Unknown Doodl3.2 said:


> Off the top of my head...
> 
> *Immolation*
> Metallica (early)
> ...



I like Mike's lyrics, but, I don't know. I didn't mean he wasn't a great songwriter, I just think he abuses the thesaurus too much. Then again, so do I, so I'm probably just projecting.

I like Petrucci's lyrics. Well, some of them. I love "Misunderstood." As it turns out, most of the songs I thought Petrucci wrote were actually by James.



renzoip said:


> Sonata Arctica!!



Jesus Christ, no. Thanks for reminding me of that horribly botched abortion of a song, "Shy."


----------



## troyguitar (Mar 13, 2009)

Nightwish maybe.

I don't listen to lyrics in any music. If I want to hear/read good writing, I'll pick up an actual book.


----------



## distressed_romeo (Mar 13, 2009)

Fates Warning?
Old Queensryche?


----------



## MikeH (Mar 13, 2009)

I know from a musical aspect, most people hate Whitechapel. But read some of the lyrics. Genius.

I also suggest:
After the Burial
All Shall Perish
The Faceless
The Black Dahlia Murder
The Human Abstract
Protest The Hero
Rose Funeral


----------



## yingmin (Mar 14, 2009)

Believe it or not, I actually think Phil Anselmo wrote some pretty great lyrics for Pantera. He definitely wrote his fair share of bullshit, but there was more than enough good that I think he comes out ahead.

======

* OBJECTIVE A
In the forum thread, condense the paragraph beginning "I like Mike's lyrics, but" into one shorter sentence that keeps its main points.

======

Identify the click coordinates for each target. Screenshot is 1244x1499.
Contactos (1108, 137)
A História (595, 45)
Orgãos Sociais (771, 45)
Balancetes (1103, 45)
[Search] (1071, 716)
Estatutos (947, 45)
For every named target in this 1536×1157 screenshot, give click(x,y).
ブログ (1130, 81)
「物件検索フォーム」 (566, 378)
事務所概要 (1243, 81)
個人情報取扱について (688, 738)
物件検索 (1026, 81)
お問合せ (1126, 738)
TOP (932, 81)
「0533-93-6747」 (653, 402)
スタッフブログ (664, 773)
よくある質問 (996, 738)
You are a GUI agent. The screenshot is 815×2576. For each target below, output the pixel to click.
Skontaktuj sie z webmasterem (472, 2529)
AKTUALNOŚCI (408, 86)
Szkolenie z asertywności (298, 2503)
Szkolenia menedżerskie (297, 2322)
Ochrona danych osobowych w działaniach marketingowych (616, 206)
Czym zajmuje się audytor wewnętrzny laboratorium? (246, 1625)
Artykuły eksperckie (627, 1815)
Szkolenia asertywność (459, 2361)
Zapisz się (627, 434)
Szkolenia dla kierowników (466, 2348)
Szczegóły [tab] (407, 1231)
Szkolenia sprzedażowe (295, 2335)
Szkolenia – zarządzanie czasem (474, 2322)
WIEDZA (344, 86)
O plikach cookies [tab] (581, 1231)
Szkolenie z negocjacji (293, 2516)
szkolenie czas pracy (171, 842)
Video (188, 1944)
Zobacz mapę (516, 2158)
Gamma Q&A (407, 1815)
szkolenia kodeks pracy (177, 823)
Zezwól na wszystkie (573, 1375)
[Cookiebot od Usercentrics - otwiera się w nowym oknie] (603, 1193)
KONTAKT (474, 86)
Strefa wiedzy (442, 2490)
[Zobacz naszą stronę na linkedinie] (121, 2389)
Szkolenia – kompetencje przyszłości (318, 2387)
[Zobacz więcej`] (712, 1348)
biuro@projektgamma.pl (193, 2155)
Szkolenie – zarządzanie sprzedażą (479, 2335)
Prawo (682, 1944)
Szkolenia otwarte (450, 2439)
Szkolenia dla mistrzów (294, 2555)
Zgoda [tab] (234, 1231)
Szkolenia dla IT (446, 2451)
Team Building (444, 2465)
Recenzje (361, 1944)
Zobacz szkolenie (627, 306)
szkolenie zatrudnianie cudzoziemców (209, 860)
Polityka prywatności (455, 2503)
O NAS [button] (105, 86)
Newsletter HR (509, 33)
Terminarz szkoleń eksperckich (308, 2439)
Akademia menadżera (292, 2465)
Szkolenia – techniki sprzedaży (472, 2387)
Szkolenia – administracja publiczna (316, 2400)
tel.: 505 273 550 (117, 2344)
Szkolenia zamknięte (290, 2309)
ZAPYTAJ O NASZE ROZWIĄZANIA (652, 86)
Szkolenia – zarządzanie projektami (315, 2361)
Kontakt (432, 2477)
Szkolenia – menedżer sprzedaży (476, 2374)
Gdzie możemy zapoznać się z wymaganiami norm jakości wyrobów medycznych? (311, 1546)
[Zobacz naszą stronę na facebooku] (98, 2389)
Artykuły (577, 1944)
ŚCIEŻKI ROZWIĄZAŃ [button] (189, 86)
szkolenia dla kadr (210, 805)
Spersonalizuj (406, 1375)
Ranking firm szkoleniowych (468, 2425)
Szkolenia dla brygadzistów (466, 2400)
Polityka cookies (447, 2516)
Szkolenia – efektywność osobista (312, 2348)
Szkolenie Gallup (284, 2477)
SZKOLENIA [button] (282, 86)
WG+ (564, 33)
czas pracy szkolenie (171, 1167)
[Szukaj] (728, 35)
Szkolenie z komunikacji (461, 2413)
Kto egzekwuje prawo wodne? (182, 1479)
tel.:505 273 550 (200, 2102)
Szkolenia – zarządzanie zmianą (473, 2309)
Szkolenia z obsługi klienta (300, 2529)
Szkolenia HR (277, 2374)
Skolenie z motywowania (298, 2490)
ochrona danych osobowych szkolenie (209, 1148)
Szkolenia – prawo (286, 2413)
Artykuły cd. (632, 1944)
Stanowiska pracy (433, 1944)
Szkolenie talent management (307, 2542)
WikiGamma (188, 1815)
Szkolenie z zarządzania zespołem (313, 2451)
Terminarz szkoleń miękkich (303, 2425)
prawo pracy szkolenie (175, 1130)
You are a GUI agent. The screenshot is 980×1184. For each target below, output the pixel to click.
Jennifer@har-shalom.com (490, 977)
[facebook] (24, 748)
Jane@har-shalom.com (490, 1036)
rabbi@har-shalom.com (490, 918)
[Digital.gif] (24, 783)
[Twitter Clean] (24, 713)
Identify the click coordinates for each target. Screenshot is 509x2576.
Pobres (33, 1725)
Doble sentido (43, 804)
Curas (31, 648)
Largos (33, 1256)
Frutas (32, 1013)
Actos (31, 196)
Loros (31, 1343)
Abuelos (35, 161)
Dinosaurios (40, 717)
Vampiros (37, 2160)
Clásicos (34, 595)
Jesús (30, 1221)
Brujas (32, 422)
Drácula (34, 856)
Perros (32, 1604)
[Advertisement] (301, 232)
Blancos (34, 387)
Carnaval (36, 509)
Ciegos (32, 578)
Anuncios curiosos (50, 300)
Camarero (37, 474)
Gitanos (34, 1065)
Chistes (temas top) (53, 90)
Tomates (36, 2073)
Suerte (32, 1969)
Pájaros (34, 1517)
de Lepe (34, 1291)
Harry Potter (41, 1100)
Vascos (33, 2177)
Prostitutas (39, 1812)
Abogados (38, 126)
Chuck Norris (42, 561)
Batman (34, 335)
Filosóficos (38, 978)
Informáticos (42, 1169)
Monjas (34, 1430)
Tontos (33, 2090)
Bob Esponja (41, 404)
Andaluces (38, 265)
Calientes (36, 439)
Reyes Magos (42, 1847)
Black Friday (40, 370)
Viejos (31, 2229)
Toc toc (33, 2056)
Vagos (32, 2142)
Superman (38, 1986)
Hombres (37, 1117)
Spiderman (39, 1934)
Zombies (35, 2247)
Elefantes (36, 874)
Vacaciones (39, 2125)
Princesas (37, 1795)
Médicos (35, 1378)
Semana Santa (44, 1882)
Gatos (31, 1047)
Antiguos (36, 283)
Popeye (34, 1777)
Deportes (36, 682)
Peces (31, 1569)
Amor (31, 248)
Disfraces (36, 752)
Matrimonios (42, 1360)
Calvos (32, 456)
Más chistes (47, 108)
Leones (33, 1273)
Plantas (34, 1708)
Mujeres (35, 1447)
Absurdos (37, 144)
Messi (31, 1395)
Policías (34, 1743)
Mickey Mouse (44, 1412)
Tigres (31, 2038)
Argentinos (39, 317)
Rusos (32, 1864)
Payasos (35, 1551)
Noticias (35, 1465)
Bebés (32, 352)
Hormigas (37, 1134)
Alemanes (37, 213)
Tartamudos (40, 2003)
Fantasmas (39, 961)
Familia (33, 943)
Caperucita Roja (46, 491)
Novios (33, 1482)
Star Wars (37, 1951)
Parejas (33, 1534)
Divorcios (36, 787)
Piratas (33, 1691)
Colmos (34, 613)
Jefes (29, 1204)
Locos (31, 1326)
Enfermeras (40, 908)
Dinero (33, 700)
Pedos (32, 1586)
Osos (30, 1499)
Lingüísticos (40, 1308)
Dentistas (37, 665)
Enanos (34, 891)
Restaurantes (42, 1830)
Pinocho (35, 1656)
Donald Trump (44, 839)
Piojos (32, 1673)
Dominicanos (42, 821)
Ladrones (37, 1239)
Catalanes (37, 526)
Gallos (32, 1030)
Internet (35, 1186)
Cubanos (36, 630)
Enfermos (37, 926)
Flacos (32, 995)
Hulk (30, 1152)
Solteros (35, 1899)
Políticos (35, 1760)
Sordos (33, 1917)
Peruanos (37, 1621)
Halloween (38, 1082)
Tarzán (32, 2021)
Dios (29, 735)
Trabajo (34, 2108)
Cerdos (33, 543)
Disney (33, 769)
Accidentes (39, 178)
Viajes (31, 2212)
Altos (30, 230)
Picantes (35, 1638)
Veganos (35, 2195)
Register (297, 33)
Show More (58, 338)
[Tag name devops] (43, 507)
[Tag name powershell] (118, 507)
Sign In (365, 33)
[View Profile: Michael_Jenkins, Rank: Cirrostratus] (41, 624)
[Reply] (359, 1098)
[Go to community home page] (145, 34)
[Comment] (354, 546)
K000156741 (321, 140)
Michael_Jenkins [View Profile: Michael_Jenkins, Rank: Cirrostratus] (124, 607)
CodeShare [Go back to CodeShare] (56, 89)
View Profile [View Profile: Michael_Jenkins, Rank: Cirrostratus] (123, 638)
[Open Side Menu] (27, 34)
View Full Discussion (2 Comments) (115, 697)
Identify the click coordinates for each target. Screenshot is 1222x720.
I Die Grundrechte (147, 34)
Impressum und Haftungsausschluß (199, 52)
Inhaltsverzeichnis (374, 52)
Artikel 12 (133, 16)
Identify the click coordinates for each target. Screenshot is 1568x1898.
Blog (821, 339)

======

* OBJECTIVE B
Copy the listing from its first line through the line containing "AKTUALNOŚCI (408, 86)", including both of those lines.

* EXERCISE RESPONSE A
The poster likes Mike's lyrics and considers him a great songwriter but thinks he leans on the thesaurus too much, and admits this may be projection, since the poster does the same.

* EXERCISE RESPONSE B
Identify the click coordinates for each target. Screenshot is 1244x1499.
Contactos (1108, 137)
A História (595, 45)
Orgãos Sociais (771, 45)
Balancetes (1103, 45)
[Search] (1071, 716)
Estatutos (947, 45)
For every named target in this 1536×1157 screenshot, give click(x,y).
ブログ (1130, 81)
「物件検索フォーム」 (566, 378)
事務所概要 (1243, 81)
個人情報取扱について (688, 738)
物件検索 (1026, 81)
お問合せ (1126, 738)
TOP (932, 81)
「0533-93-6747」 (653, 402)
スタッフブログ (664, 773)
よくある質問 (996, 738)
You are a GUI agent. The screenshot is 815×2576. For each target below, output the pixel to click.
Skontaktuj sie z webmasterem (472, 2529)
AKTUALNOŚCI (408, 86)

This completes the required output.